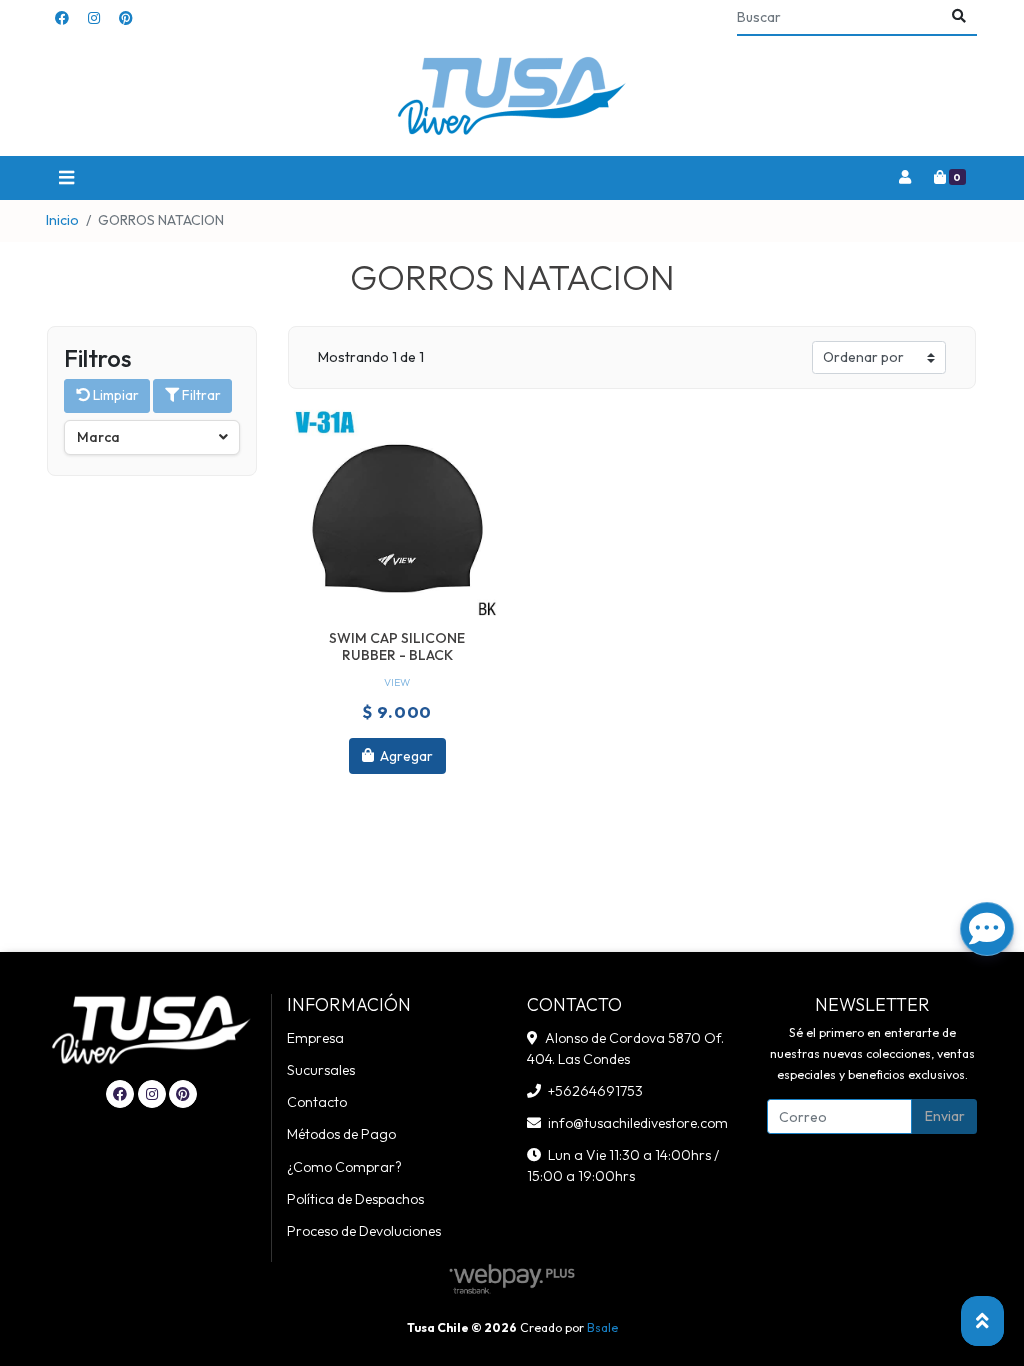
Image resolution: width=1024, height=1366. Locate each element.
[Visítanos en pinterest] (183, 1094)
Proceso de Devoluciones (364, 1231)
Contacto (317, 1102)
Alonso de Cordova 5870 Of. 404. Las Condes (625, 1048)
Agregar (405, 755)
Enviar (945, 1116)
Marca (98, 437)
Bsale (602, 1327)
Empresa (315, 1038)
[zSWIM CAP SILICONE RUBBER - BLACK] (397, 513)
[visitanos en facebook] (62, 18)
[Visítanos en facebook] (120, 1094)
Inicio (62, 220)
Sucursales (321, 1070)
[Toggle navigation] (66, 178)
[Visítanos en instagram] (152, 1094)
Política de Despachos (355, 1199)
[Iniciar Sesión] (904, 178)
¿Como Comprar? (344, 1167)
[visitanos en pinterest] (126, 18)
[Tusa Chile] (512, 96)
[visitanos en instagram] (94, 18)
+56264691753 (595, 1091)
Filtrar (200, 395)
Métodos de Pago (341, 1134)
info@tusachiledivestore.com (638, 1123)
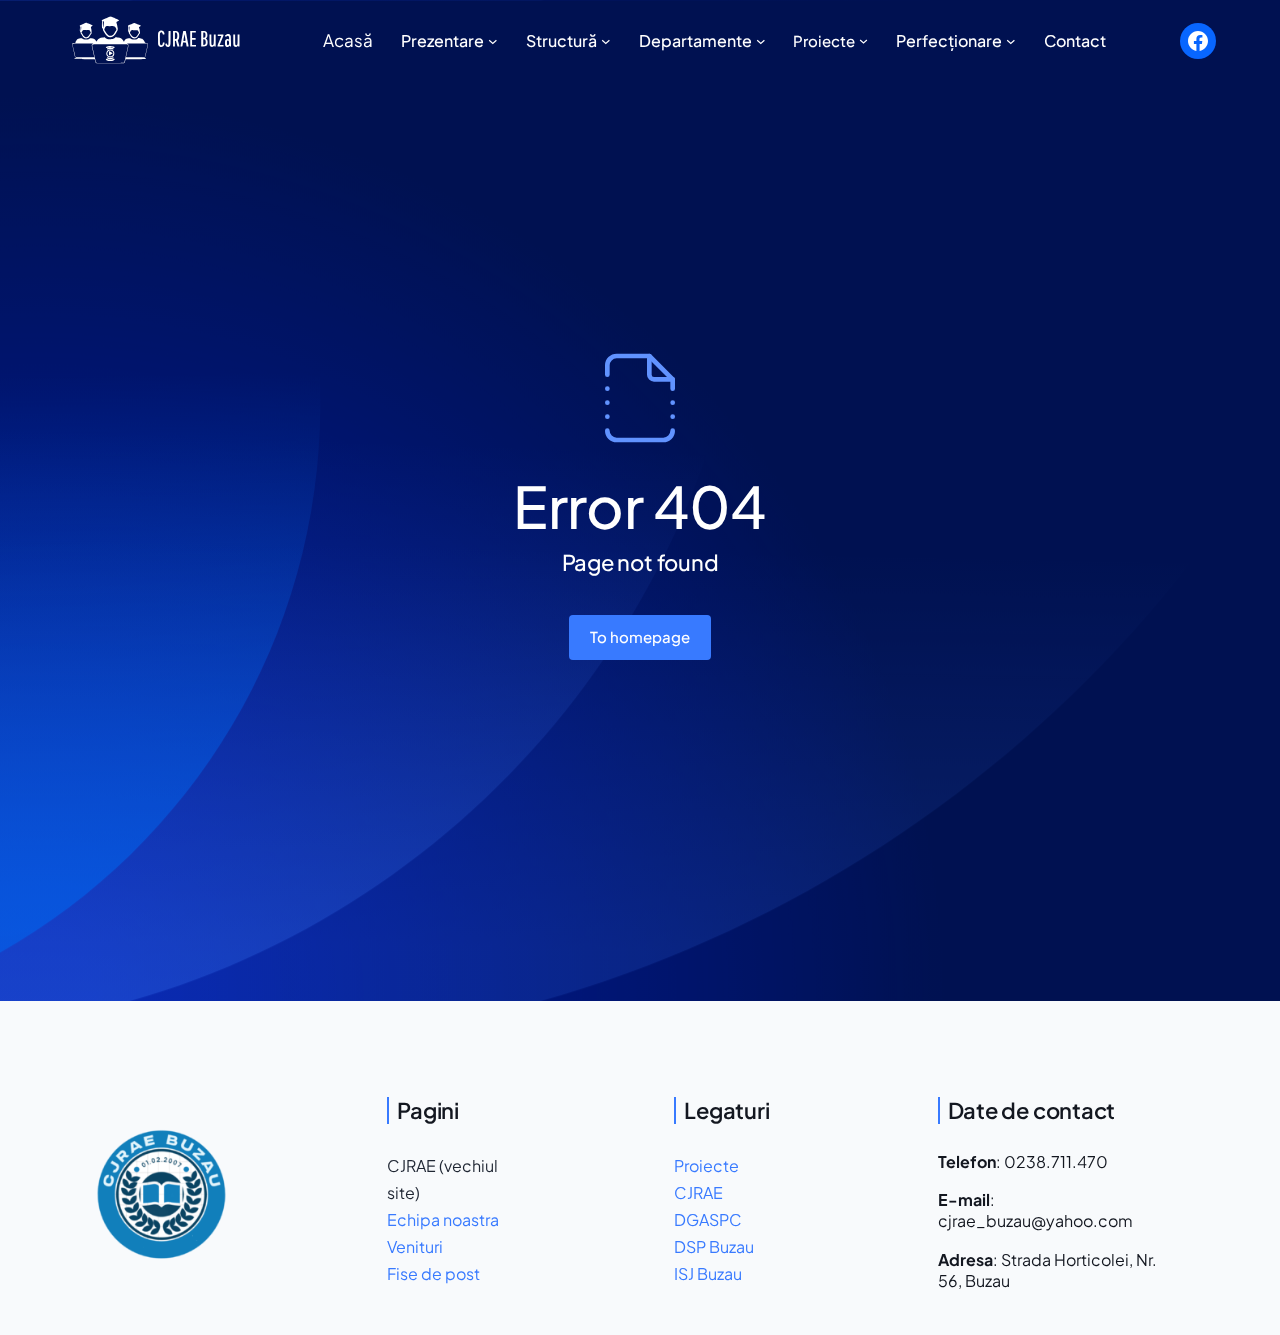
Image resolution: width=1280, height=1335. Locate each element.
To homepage (640, 636)
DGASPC (708, 1219)
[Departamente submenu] (761, 41)
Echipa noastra (443, 1219)
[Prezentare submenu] (493, 41)
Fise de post (433, 1273)
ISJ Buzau (708, 1273)
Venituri (415, 1246)
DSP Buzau (714, 1246)
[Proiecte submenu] (863, 40)
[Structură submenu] (606, 41)
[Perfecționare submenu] (1011, 41)
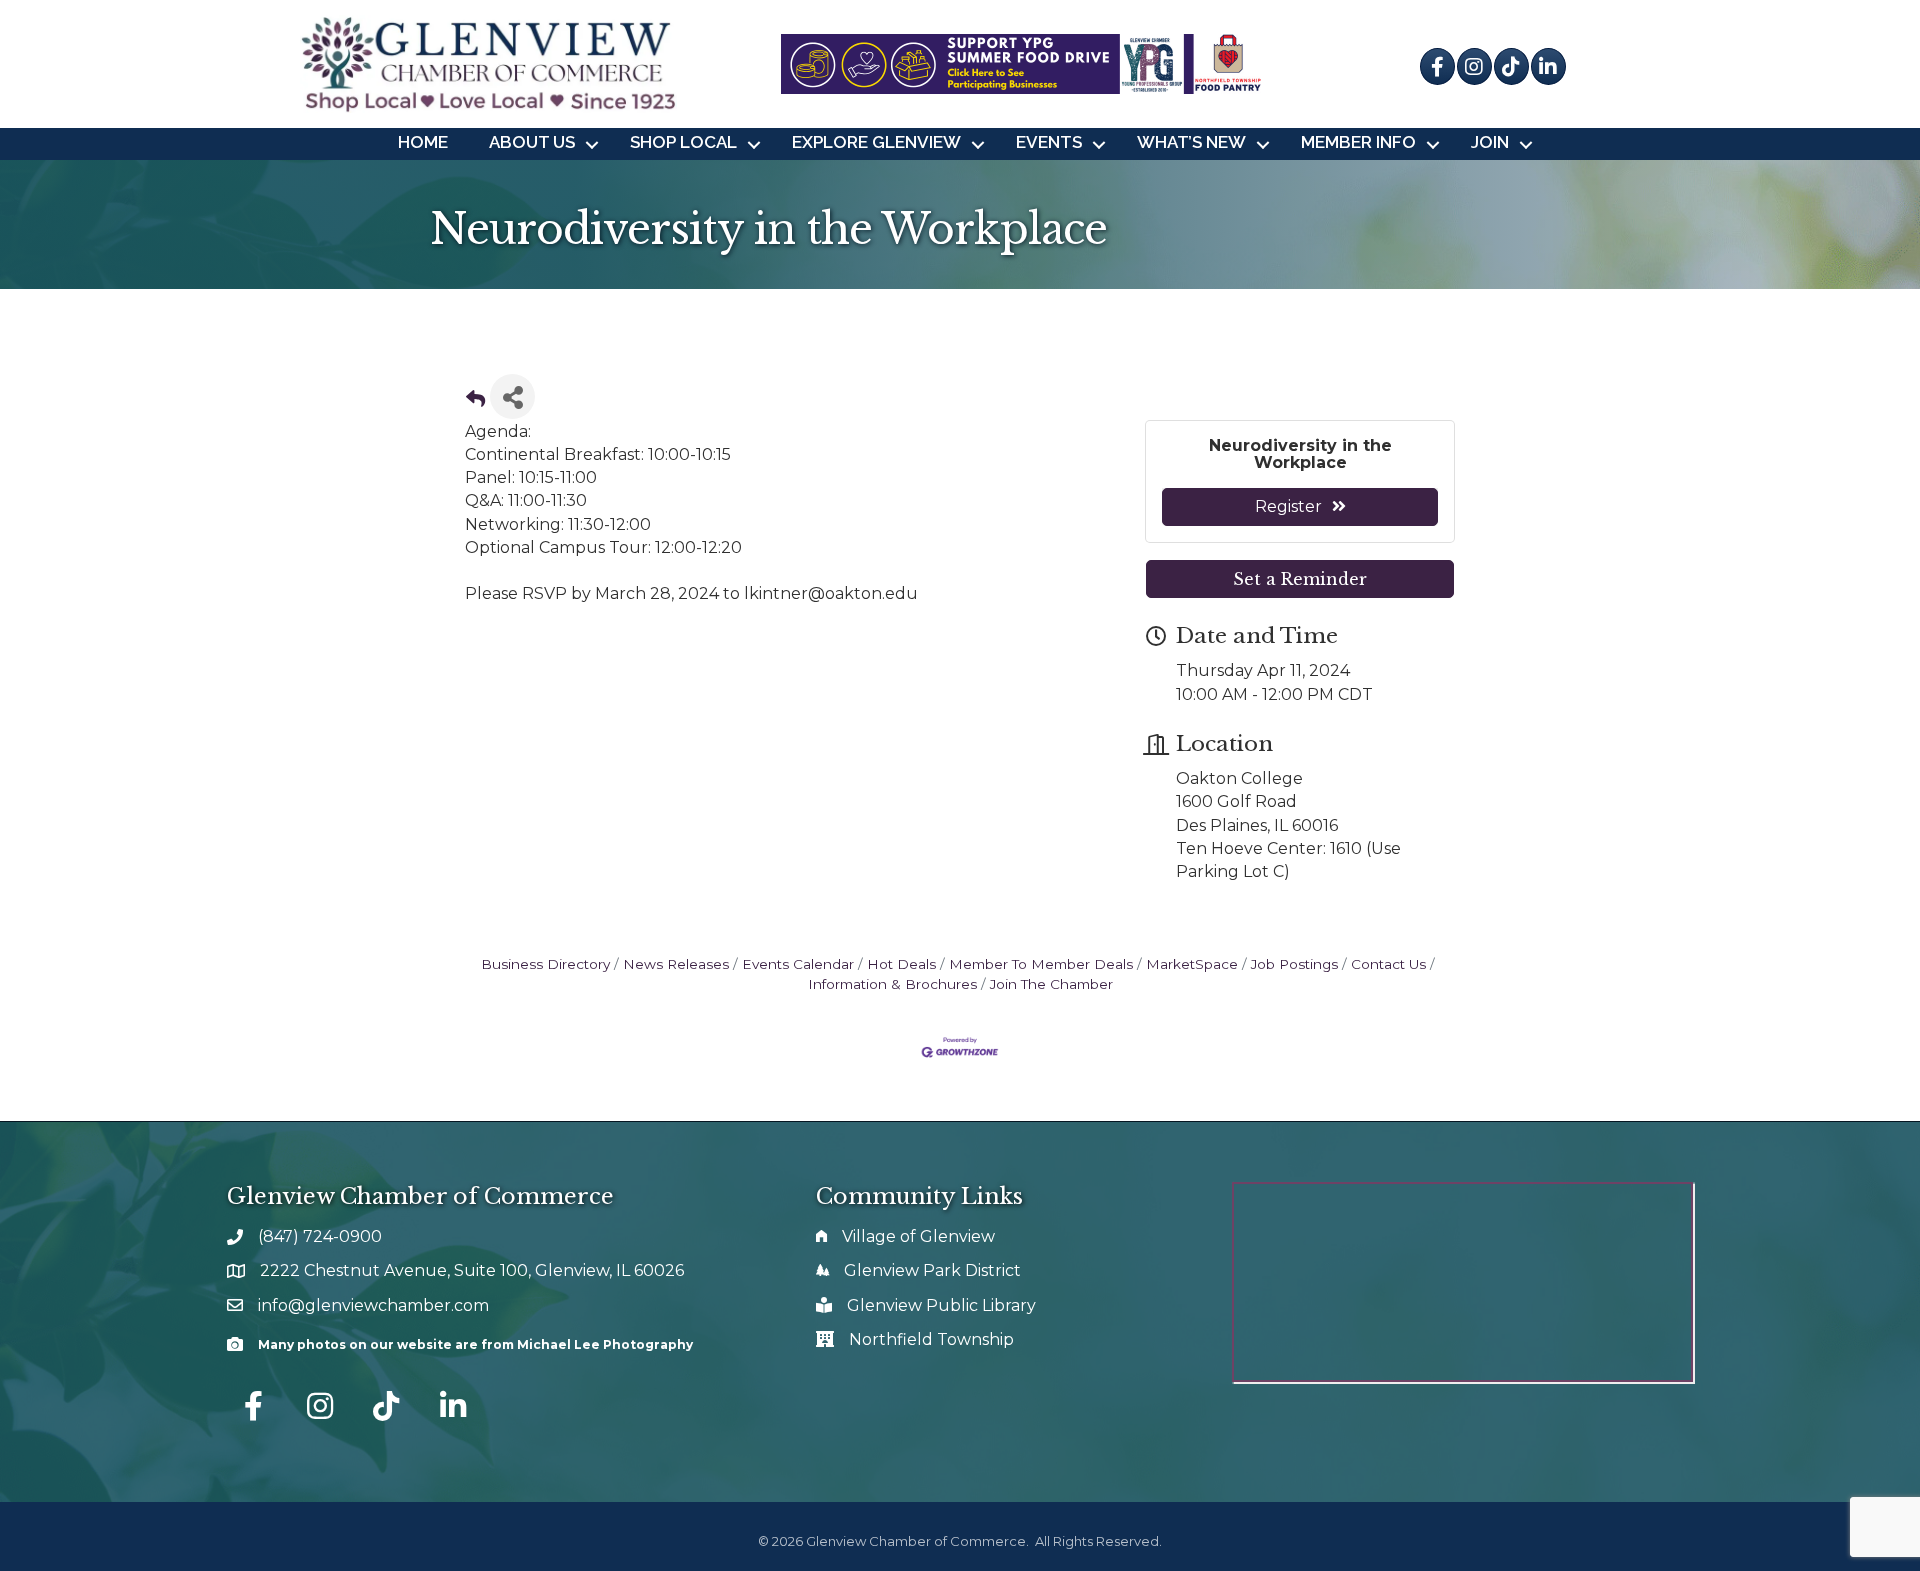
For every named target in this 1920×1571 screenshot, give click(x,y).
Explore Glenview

────────

* **Task details**:
The response has to be an exact copy of all the data, pictures excluded.

* **Answer section**:
Image resolution: width=1024, height=1366. Locate each element.
[Visítanos en pinterest] (183, 1094)
Proceso de Devoluciones (364, 1231)
Contacto (317, 1102)
Alonso de Cordova 5870 Of. 404. Las Condes (625, 1048)
Agregar (405, 755)
Enviar (945, 1116)
Marca (98, 437)
Bsale (602, 1327)
Empresa (315, 1038)
[zSWIM CAP SILICONE RUBBER - BLACK] (397, 513)
[visitanos en facebook] (62, 18)
[Visítanos en facebook] (120, 1094)
Inicio (62, 220)
Sucursales (321, 1070)
[Toggle navigation] (66, 178)
[Visítanos en instagram] (152, 1094)
Política de Despachos (355, 1199)
[Iniciar Sesión] (904, 178)
¿Como Comprar? (344, 1167)
[visitanos en pinterest] (126, 18)
[Tusa Chile] (512, 96)
[visitanos en instagram] (94, 18)
+56264691753 (595, 1091)
Filtrar (200, 395)
Métodos de Pago (341, 1134)
info@tusachiledivestore.com (638, 1123)
Image resolution: width=1280, height=1335. Locate each element.
To homepage (640, 636)
DGASPC (708, 1219)
[Departamente submenu] (761, 41)
Echipa noastra (443, 1219)
[Prezentare submenu] (493, 41)
Fise de post (433, 1273)
ISJ Buzau (708, 1273)
Venituri (415, 1246)
DSP Buzau (714, 1246)
[Proiecte submenu] (863, 40)
[Structură submenu] (606, 41)
[Perfecționare submenu] (1011, 41)
For every named target in this 1920×1571 screenshot, give click(x,y).
Explore Glenview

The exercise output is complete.